“Go and lock the back door, too,” the massive man said. “We don’t want to be interrupted, do we?” He did not even glance at the unconscious man behind the door, but worked a brass knuckle duster off his right hand, smearing knuckles and fingers with blood as he did so.
The little man came back.
“Door’s locked,” he announced. “And Milly will ring the bell if anyone comes.”
“Okay, let’s get a move on,” the other said. “We’ll have a quick look round first, and then we’ll make it look as if they’ve had a visit from an atom bomb.”
As he spoke, he grinned, and the grin was not nice to see.
And outside, the girl who had come to find whether Jim Jones was alone in the house sat waiting for them in a small car.
CHAPTER THREE
Visitor For The Toff
The Honourable Richard Rollison, known to so many as the Toff, and who much preferred to be known as plain Mr.
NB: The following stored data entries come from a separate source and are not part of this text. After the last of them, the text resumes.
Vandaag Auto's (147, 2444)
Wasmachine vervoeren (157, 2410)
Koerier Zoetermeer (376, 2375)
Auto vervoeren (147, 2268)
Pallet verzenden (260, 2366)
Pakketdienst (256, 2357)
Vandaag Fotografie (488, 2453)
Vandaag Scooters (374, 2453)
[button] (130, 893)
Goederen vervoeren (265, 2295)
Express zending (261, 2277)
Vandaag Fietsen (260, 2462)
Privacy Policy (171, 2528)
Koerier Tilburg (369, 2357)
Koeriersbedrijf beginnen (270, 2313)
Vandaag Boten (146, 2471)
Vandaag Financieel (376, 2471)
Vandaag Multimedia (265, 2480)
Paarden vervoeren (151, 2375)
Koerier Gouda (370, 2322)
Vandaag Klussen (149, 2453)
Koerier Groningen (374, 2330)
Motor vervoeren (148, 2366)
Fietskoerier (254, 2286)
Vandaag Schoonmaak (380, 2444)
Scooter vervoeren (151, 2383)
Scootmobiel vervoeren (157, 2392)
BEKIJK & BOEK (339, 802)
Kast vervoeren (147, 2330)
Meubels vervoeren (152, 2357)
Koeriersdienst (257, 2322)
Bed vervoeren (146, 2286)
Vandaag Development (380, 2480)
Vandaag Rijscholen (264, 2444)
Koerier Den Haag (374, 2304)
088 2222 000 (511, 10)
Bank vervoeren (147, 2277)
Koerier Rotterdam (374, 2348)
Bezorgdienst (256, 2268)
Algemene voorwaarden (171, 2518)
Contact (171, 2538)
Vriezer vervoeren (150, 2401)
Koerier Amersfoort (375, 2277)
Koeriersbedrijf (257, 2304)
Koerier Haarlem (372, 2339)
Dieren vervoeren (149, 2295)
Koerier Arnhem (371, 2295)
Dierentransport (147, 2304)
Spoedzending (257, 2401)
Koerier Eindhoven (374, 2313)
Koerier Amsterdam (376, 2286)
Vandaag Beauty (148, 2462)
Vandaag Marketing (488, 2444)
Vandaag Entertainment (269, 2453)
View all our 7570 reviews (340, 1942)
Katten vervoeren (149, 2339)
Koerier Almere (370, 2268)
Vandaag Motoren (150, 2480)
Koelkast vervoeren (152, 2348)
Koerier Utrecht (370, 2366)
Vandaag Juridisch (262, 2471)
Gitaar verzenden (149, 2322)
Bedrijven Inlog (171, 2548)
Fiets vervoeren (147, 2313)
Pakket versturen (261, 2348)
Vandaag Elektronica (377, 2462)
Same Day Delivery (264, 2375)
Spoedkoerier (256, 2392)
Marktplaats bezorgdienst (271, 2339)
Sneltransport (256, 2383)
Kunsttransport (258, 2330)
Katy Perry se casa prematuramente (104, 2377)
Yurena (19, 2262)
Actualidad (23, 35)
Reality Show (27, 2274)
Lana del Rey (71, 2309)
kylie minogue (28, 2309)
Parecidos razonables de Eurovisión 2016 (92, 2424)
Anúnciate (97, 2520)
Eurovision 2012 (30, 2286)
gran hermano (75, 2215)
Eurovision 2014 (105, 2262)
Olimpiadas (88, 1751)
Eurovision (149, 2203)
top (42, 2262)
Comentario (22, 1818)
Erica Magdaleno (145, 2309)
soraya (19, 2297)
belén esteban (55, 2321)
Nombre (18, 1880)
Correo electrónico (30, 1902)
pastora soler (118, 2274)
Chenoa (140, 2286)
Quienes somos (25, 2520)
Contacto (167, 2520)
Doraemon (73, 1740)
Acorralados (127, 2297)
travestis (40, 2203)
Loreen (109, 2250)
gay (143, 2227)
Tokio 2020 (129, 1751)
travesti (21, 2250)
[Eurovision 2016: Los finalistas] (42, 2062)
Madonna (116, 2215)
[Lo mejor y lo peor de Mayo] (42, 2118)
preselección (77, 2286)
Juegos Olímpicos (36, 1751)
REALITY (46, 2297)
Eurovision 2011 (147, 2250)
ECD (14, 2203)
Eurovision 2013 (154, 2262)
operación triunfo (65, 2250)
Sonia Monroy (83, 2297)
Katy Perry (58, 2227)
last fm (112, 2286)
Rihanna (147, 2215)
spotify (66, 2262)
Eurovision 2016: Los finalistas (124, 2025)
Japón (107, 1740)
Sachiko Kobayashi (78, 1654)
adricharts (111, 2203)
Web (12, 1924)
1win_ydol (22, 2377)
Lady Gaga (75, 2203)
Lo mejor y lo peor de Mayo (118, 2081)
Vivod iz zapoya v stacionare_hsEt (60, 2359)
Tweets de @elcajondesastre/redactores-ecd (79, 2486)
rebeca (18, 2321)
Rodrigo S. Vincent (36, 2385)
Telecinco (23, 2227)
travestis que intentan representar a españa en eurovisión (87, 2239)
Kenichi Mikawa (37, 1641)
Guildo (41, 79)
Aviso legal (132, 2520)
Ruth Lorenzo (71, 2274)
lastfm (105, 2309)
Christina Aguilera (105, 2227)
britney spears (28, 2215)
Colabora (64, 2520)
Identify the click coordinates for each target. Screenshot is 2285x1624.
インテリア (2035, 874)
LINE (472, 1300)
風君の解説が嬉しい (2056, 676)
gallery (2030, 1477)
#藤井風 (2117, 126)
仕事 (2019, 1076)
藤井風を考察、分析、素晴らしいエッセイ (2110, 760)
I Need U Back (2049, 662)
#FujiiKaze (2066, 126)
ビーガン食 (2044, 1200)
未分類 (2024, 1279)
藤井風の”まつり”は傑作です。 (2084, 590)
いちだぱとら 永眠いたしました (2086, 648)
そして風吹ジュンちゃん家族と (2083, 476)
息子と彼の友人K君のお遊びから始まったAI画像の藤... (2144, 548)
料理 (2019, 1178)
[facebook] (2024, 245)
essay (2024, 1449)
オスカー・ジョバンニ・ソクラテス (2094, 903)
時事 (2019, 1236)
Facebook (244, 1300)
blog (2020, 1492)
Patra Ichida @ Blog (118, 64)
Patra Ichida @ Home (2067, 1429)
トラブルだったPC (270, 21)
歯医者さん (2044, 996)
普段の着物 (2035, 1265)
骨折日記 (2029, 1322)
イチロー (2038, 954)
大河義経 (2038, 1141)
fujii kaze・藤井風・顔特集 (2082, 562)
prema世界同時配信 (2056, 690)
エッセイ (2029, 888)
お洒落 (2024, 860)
Rollison, read about the attack on James Matthison Jones in the newspaper the next morning, together with a number of other reports from the twentieth-century world of peace and goodwill. An old lady had been beaten up in her shop and robbed of three pounds ten shillings, seven youths had set upon one youth and his girl in a cinema, and the youth and the girl were in hospital—as was the man named Jones. There were other crimes of violence, both in London and nearby, and one or two stories of little incidents in Glasgow did not exactly brighten the morning’s newspapers.
He was at breakfast.
It was ten o’clock.
His worst friend must have admitted that he looked remarkably clear-eyed and clear-skinned for a man of forty-ish who had not come home until half past three; and they would also have admitted that whenever a woman called him handsome, the woman was right. It was a casual handsomeness at this moment, for although he had not shaved he had bathed. His hair was damp and curling more than usual and, if the truth were told, looking a little more grey at the sides than of yore. He read without glasses, and ate bacon and eggs and then toast and marmalade with the single-minded attention of the true English trencherman to whom breakfast was the foundation of a successful day.